Yanis Varoufakis largely agrees. By launching his DiEM25 movement, he calls for the democratization of European Union institutions, making them more responsive to a European public through greater integration at the federal level. The economic aspects of the DiEM25 platform are most interesting. It calls for a “European New Deal” and macroeconomic management by European institutions, a kind of federal version of Keynesianism consistent with left internationalism.

The internationalism of Sanders and Corbyn largely converges around the rhetoric of democracy, which Seymour himself is championing. However, I couldn’t help but think that Seymour’s piece is one big sub-tweet of Jeremy Corbyn, who has never truly opposed Brexit and has yet unequivocally adopt the new “international democracy” narrative. Rising pressure in the Labour Party appears to be making Corbyn’s position more difficult to maintain, but it’s hard to know if he actually will shift his position on Brexit (it may already be too late). Overall, Corbyn has retained what Dan Nexon has called a “paleo-left” posture toward international institutions like the EU. These are assumed to be entirely neoliberal constructs beyond any reforms by leftists. Rather than restructuring these institutions to regulate regional economies or the entire world economy, they prefer to tear these institutions down and withdraw from them. This posture has echoes of Hardt and Negri’s understanding of a postmodern Empire, in which the only way to be free from neoliberal domination was simply to withdraw into some kind of autonomous, self-contained society.

It’s this version of leftism that plays on the same rhetorical terrain as the authoritarian far-right. By refusing to reject Brexit, Corbyn allows the “sovereigntist” rhetoric of UK conservatives go unchallenged. He leaves Sanders and Varoufakis without an international ally in the UK whom can be a partner in championing left internationalism and the social democratic reform of international economic institutions. This means that so long as Corbyn maintains his anti-internationalist position, and prevents a resurgent Labour Party from developing its own left internationalist position, then he is something of a liability for the broader Sanders-Varoufakis project.
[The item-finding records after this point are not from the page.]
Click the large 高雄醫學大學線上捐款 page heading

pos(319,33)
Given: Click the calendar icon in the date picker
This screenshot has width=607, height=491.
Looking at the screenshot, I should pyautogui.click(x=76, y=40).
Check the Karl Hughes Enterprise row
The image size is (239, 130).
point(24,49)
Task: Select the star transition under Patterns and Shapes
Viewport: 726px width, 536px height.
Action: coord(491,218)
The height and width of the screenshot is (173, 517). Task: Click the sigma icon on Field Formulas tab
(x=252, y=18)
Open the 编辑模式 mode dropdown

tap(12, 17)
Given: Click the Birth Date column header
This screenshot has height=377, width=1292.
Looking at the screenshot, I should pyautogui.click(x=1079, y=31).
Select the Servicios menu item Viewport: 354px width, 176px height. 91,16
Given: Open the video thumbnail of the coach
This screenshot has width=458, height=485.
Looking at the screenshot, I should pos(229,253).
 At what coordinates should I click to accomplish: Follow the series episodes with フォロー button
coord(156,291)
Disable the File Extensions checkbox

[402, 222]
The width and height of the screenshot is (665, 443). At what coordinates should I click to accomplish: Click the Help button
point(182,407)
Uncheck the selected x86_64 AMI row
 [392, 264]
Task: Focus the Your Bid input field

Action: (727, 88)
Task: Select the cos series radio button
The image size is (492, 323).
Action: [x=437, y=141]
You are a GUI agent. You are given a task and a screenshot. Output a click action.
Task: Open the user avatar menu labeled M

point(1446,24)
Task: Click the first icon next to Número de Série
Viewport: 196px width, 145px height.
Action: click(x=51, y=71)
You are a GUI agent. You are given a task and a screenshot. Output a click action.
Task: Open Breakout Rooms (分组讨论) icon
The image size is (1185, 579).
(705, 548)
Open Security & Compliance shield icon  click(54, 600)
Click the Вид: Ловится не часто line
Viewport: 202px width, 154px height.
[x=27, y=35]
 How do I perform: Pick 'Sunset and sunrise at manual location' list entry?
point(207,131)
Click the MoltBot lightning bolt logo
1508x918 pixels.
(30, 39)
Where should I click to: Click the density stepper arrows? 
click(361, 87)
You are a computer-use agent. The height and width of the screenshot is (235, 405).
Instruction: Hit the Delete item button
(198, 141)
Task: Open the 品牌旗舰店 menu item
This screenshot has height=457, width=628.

However, these tensions will never be publicly acknowledged by any of these actors. Given the threats from the authoritarian right in the US, the UK, and Europe, open criticism by Sanders or Varoufakis against Corbyn could be fatal to the broader goal of reviving the left. Nonetheless, Corbyn will remain a drag because of his refusal to think about reforming the EU based on democratic and leftist principles. In the mean time, the UK might crash out of Europe and contribute to a broader global economic decline, if not an outright crisis.